Hotel Niwa Tokyo: 1 Chome-1-16 Misakicho, Chiyoda City, Tokyo 101-0061, Japan. Lovely hotel in a cute neighborhood.
Square Enix Cafe: Akihabara East-West Freedom Passage 1-6-1 Kuma Sakumacho, Chiyoda-ku , Tokyo 101-0025, Japan. Open daily 9 – 22:30. Easy enough to find and close to the subway. While everything I ready in advance said reservations, which as of December 2019 were only available to persons with a special Japanese app (or something like that) are mandatory, we walked in on a Friday morning and were two of the only people there. If its full, there is a take away counter.
Baird Beer Taproom Harajuku: 1 Chome-20-13 Jingumae, Shibuya City, Tokyo 150-0001, Japan. Open 17:00 – 00:00 Monday – Friday, 12:00 – 00:00 Saturday – Sunday.
Uobei Cafe: 150-0043 Tokyo, Shibuya City, Dogenzaka, 2 Chome−29−11. Inexpensive sushi chain with many locations throughout Japan. Reservations can be made online at some locations. Otherwise, queue up. This is where we had our fun rocket sushi. A good choice for picky eaters, as there are non-fish things on the menu, like fried chicken.
Yayoi Kusama Museum: 107 Bentencho Shinjuku-ku Tokyo 162-0851 Japan. Very cool, yet small museum. Timed tickets are absolutely mandatory and sell out in advance. Buy online in advance.
Restaurant 511: 07-0052 Tokyo, Minato City, Akasaka, 4 Chome−3−28. 11:30 – 14:00, 18:00 – 22:00. Upscale restaurant in a fun part of Tokyo – lots of bars and restaurants. Reservations recommended.
Tsukiji Sushidai Honkan: Chome-21-2 Tsukiji, Chuo City, Tokyo 104-0045, Japan. Open 11:00 – 22:00 Sunday, 10:30 – 21:30 Saturday, and 10:30 – 4:00 other days according to world wide web. I can confirm the opening times, but I would check the closing time.

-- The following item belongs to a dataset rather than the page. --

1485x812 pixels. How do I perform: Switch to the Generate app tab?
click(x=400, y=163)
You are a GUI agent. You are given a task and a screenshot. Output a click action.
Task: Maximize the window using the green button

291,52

Takizawa Toki: Open 6:30 – 15:00 daily, closed Wednesdays in August. Much of the market is closed on Wednesday anyway.
Ninja Food Tours: Great Tokyo food tours, as well as Kyoto and Osaka. Book online in advance. We did the Best of Izakaya Tour for 9,500 Yen per person and the Tokyo Sake Tasting for 7,500 Yen per person.
Sake Bar Doron: 160-0023 Tokyo, Shinjuku City, Nishishinjuku, 7 Chome−19−21. Open 17:30 – 23:00. Closed Sunday. Tiny sake bar with English menus. Limited food menu.
Narita Express: The best way to get between Narita airport and Tokyo. Information on the English website.